### INPUT
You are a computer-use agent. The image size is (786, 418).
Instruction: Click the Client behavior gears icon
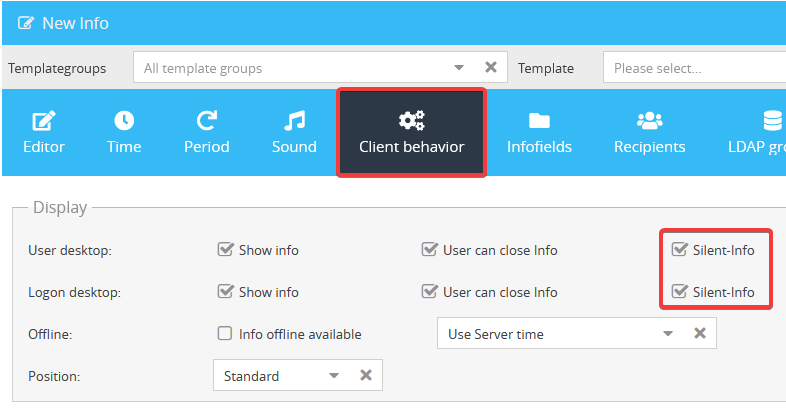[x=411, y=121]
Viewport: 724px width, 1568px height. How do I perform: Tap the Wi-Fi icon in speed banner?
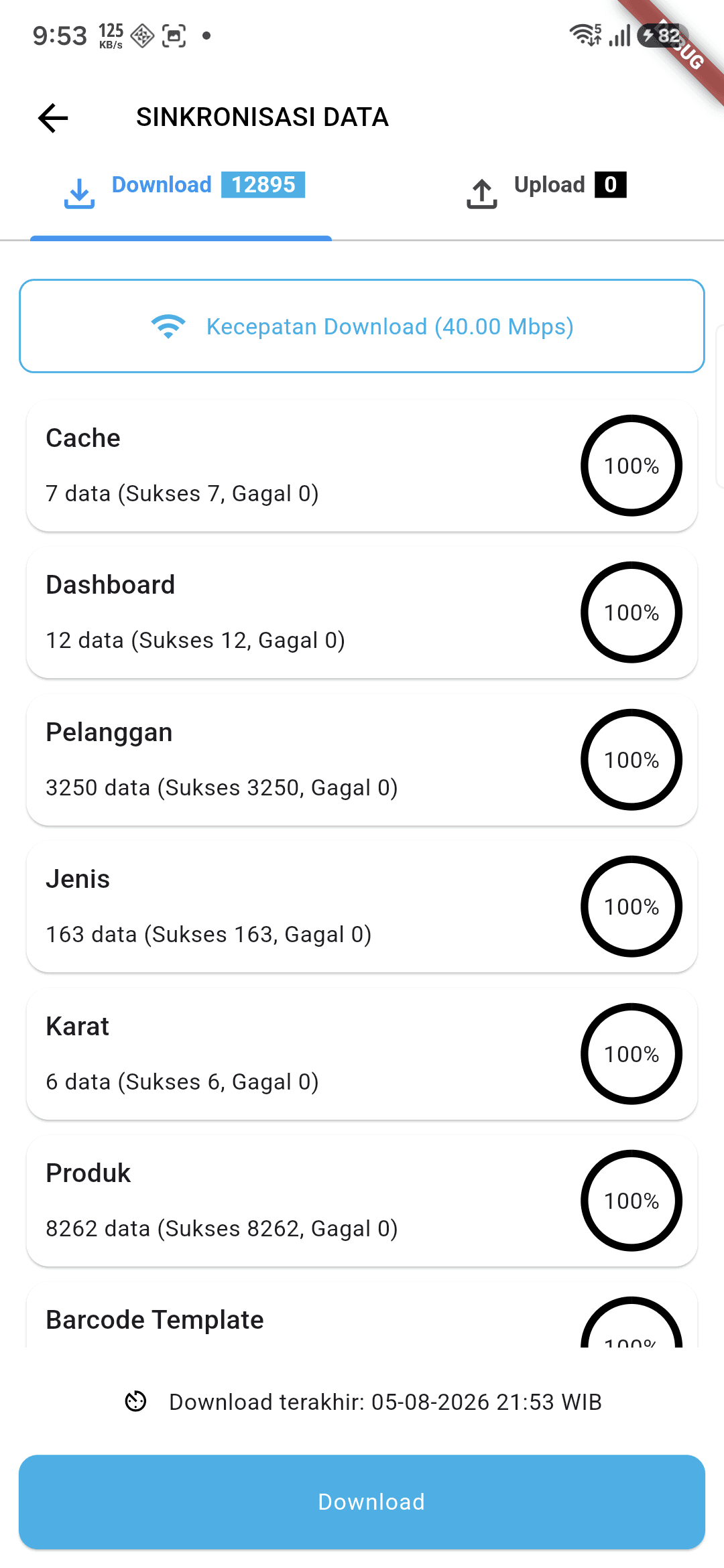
...
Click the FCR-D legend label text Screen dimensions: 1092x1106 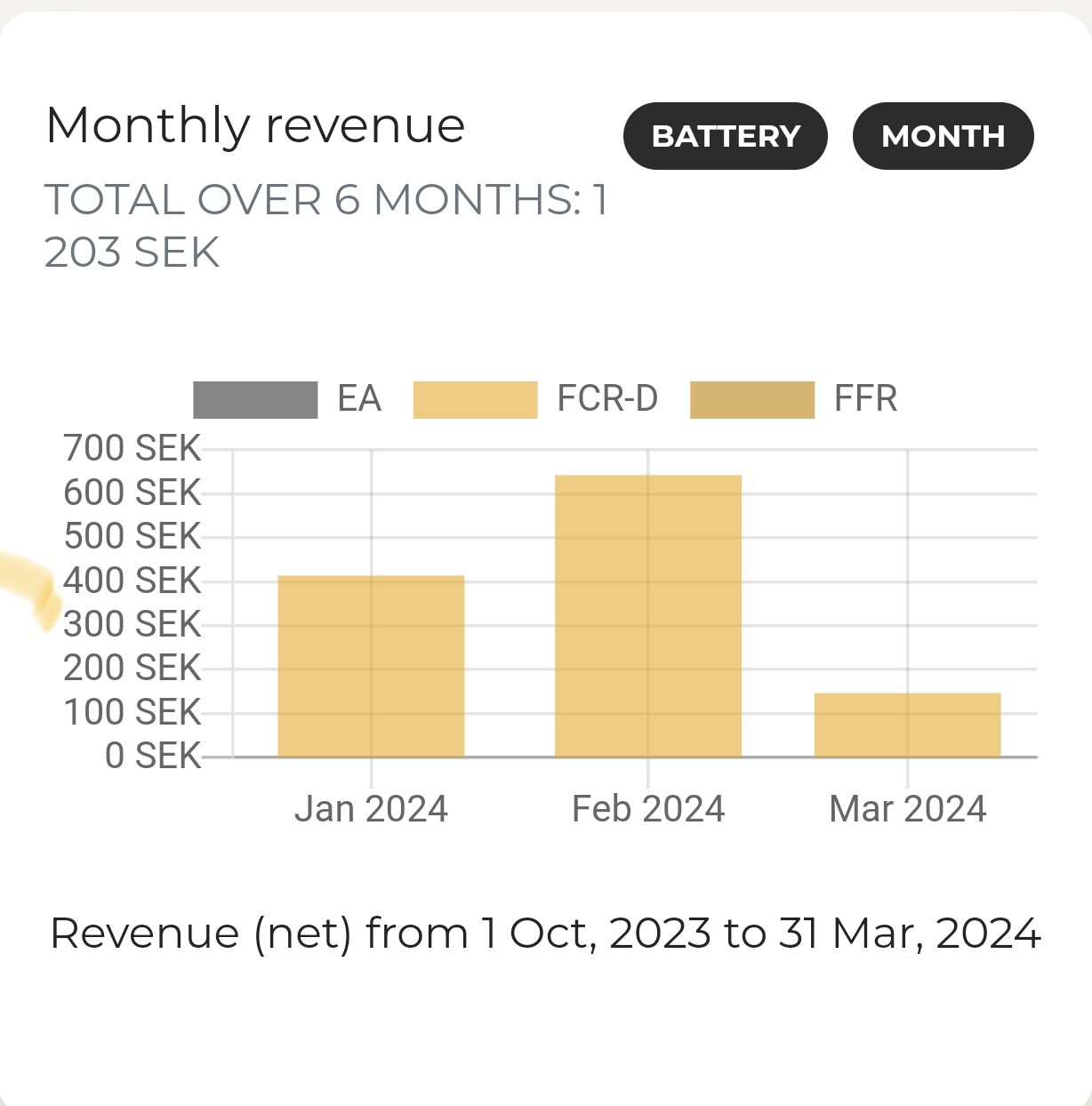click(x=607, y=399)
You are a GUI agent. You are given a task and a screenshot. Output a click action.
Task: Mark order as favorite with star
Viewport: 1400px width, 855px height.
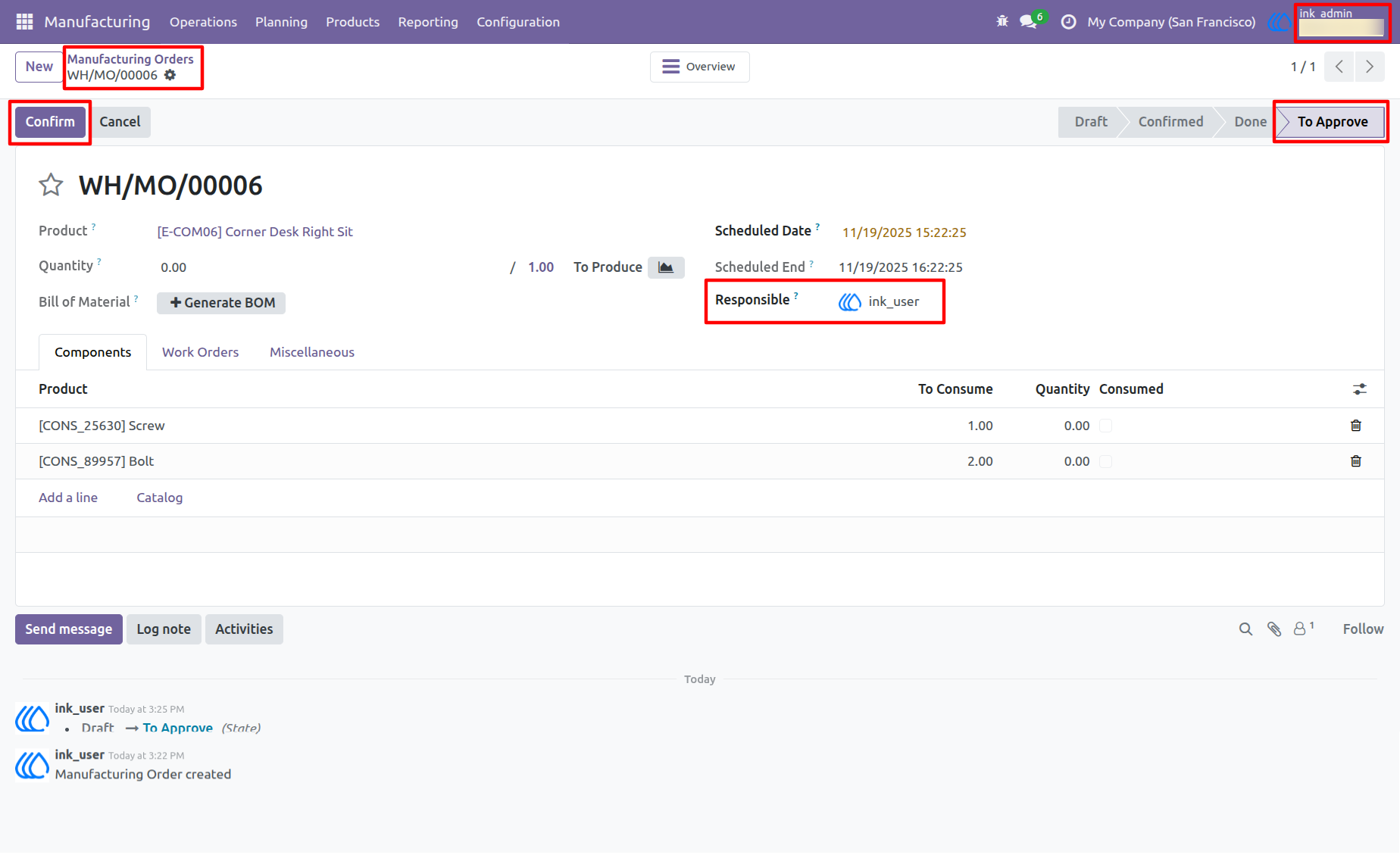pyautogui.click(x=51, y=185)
--
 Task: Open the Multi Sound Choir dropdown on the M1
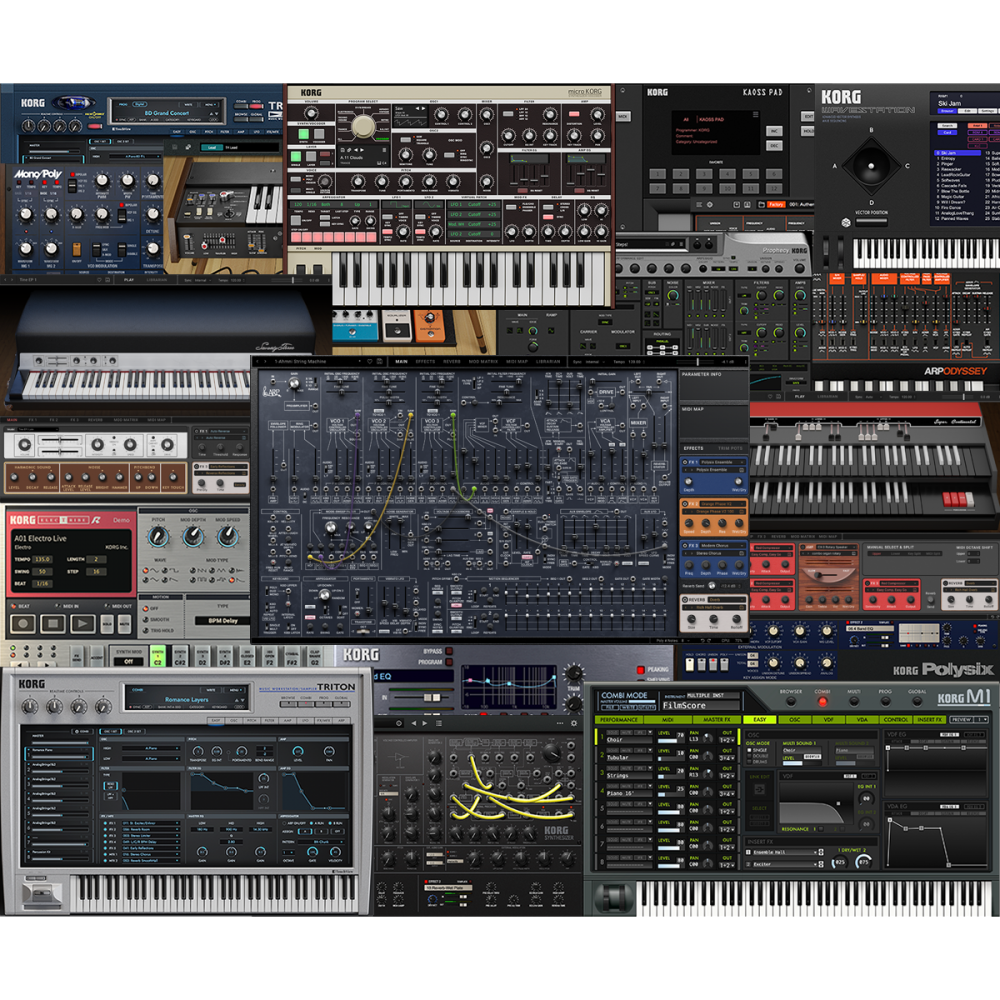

### AIM OF THE TASK
The answer is the lines of the material above, from the one containing "Instruction: Click the" down to the one containing "Viewport: 724px width, 1568px", given exactly and without images.

### RESPONSE AREA
Instruction: Click the Client behavior gears icon
[x=411, y=121]
Viewport: 724px width, 1568px height. How do I perform: Tap the Wi-Fi icon in speed banner?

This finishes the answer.